# [Provided passage]
— begin —

By Chris Harshman, Internet Application Engineer

One of the most critical aspects of Linux, Apache, MySQL, PHP[1] application management is tuning the software components that make up this "stack" of software.  Without proper benchmarking and tuning, your application could slow to a crawl under load, being bogged down by excessive swapping or lengthy database queries -- or worse, it could fail completely.  Here, I will briefly survey some of the tools and techniques available to help avoid such situations.

The constraints of any computer application are processor (CPU) capacity, memory (RAM) capacity, and I/O (disk and network input and output).

Measuring Usage
The Linux command 'top', run from a command line, provides a useful overview of system activity, including an approximation of memory usage, CPU usage (we're concerned mostly with the '%us' value, that is, the amount of CPU use by user applications, which includes Apache and MySQL), and the overall system load average.   

Load, shown as an average of samples taken over the last minute, five minutes, and fifteen minutes, measured as the number of processes actively using the processor(s); anything over the number of CPU cores available to the system represents a potentially overloaded system.  That is, on a dual CPU core system, a load average of 3.0 indicates that, on average, three processes were running, or 1.5 per core.  If your application routinely shows a high load average, and tuning the stack doesn't alleviate the high CPU usage, you may wish to explore moving the stack to a larger server -- one of the advantages of, e.g., using virtualized servers is that additional virtual CPUs can be brought online with a simple reboot, rather than a migration to an entirely new physical server.

— end —

# [Given material]
— begin —

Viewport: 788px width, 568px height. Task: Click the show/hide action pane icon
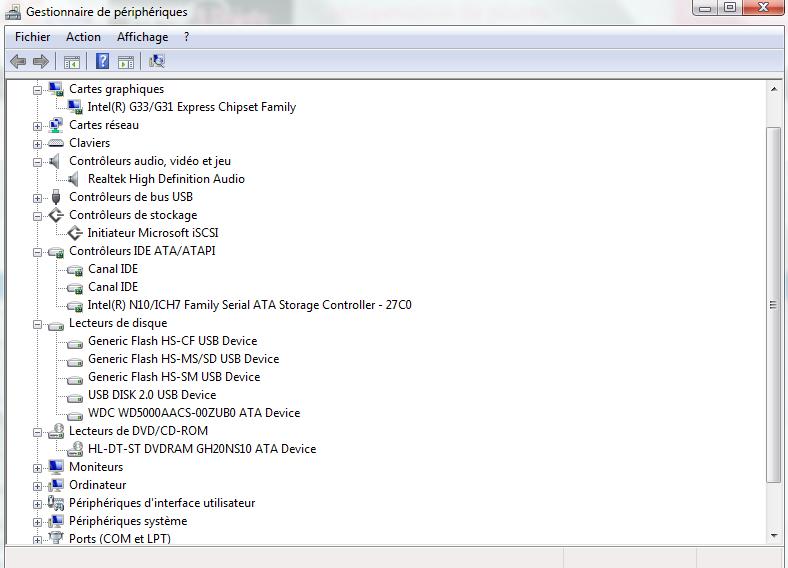[126, 62]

— end —

# [Written problem]
In the passage on tuning the Linux, Apache, MySQL, PHP stack, which CPU usage value shown by 'top' is said to matter most?

# [Answer to the exercise]
The '%us' value, which is the amount of CPU use by user applications, including Apache and MySQL.